Barry Rhodes said...

College Golf,

I would penalise the player under Rule 8-2b, part of which says;

A mark must not be placed anywhere to indicate a line for putting.

Barry

Alan Dunne said...

Hi Barry
A playing partner hit his drive into a greenside bunker on a shortish par 4 while the game in front were putting out.
When leaving the green, for whatever reason, one of them seen the ball in the bunker and picked it up thinking he had found a lost ball.
Should the ball of been dropped or placed in a position no nearer the hole
Thanks
Ala.

Barry Rhodes said...

Alan,

This is a somewhat subjective area. If the player can determine the lie and position of the ball before it was moved they may replace the ball in the bunker (Rule 20-3a. However, if the spot was not determinable the ball must be dropped in the hazard as near as possible to the place where it lay (Rule 20-3c). This is why it is often best to get the player who moved the ball to replace it, as they are most likely to know where it was moved from.

Barry

Anonymous said...

bary

must a ball have been marked for the spot to be "determinable" under 20-3c. or if not marked should the ball be dropped instead of placed/replaced.

could you provide a "cheat sheet" for when to drop place and replace other than on the green

mark

Barry Rhodes said...

Anonymous,

No there are occasions where a player knows the spot on which to place/replace their ball without it having been marked first (e.g. if it was accidentally moved by a fellow competitor).

As in my comment above, if the position and lie of a ball is known then the ball may be placed, otherwise it must be dropped.

I am planning to write a blog on the subject of when to place and when to drop a ball in the near future (Jan/Feb 2014).

Barry

Anonymous said...

"A" player took relief from water hazard.
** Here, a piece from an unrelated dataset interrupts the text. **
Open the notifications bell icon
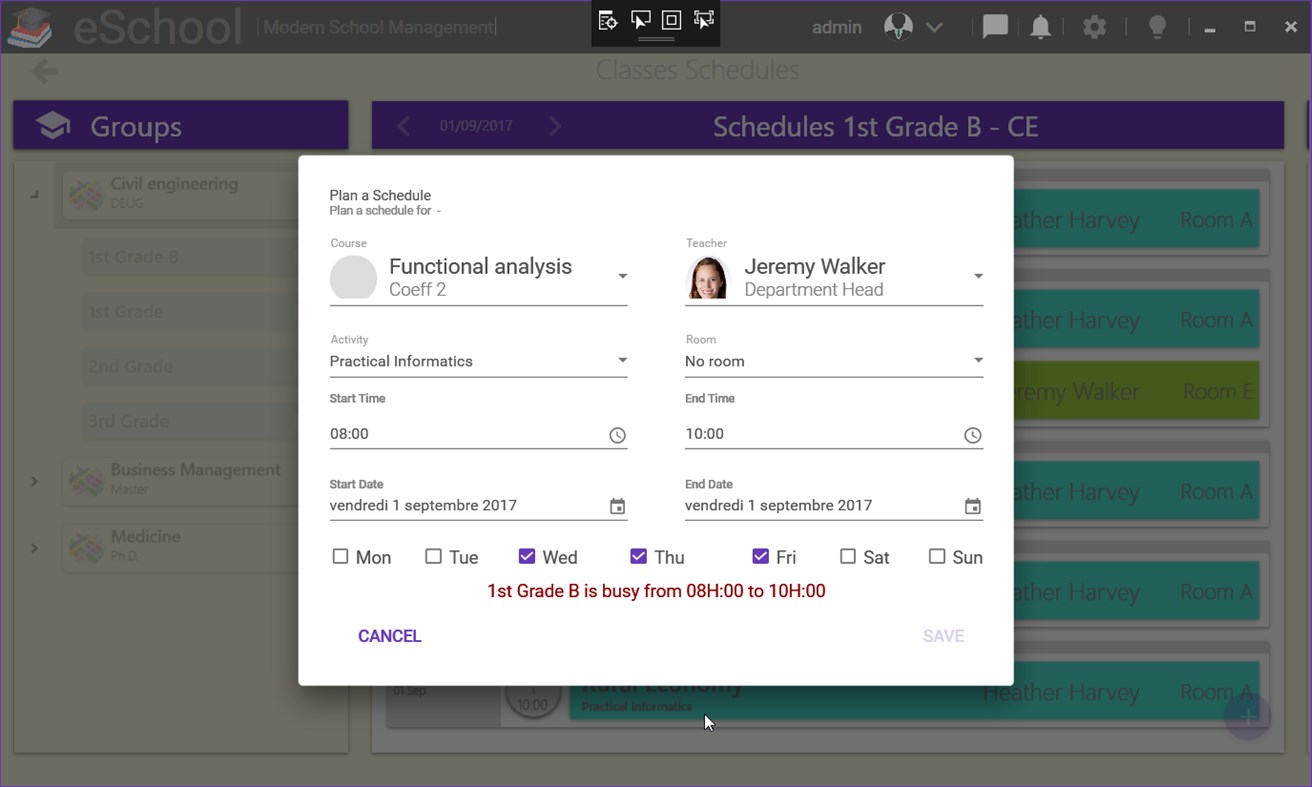The image size is (1312, 787). point(1040,27)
At first drop the ball rolls back into water hazard, he takes a re-drop and it again rolls back into water hazard. His partner then lift the ball and place it on the spot where it hit part of the course at the second drop (re-drop).

Is this permitted?
---------------

Barry Rhodes said...

Anonymous,

Yes, a ball to be placed under the Rules must be placed by the player or his partner, Rule 20-3a.

Barry

Anonymous said...

We play winter rules and a player in our group roughs up the grass with the back of her hand before placing the ball. Is this allowed? It's a bit like teeing up for each shot. I can't find anything on this in the rules.

Barry Rhodes said...

Anonymous,

The player is definitely breaching Rule 13-2 by improving the lie of where she is going to place her ball under the 'Winter Rule'.

Barry

Anonymous said...

Hi Barry,

Just as a follow on to the point in a question above whereby if a ball won't come to rest on the spot on which it was replaced on the green, it may be placed on the nearest spot no nearer the hole that it will come to rest.
Can I ask, what is the fine line between a ball not coming to rest when its replaced (and therefore it being ok to pick up and try again or move to nearest spot etc.), and a ball moving after its replaced to a different spot, where it must now be played from ?
I've probably not explained that very well, but basically is there a split second where the ball must be stationary and then its deemed to be replaced and back in play ?

Thanks a lot !

Barry Rhodes said...

Anonymous,

I recommend that you don't completely release your grip on the replaced ball but leave your fingers touching it for that split second. If the ball starts to move then lift it and replace it. If there is no movement remove your fingers and the ball is in play.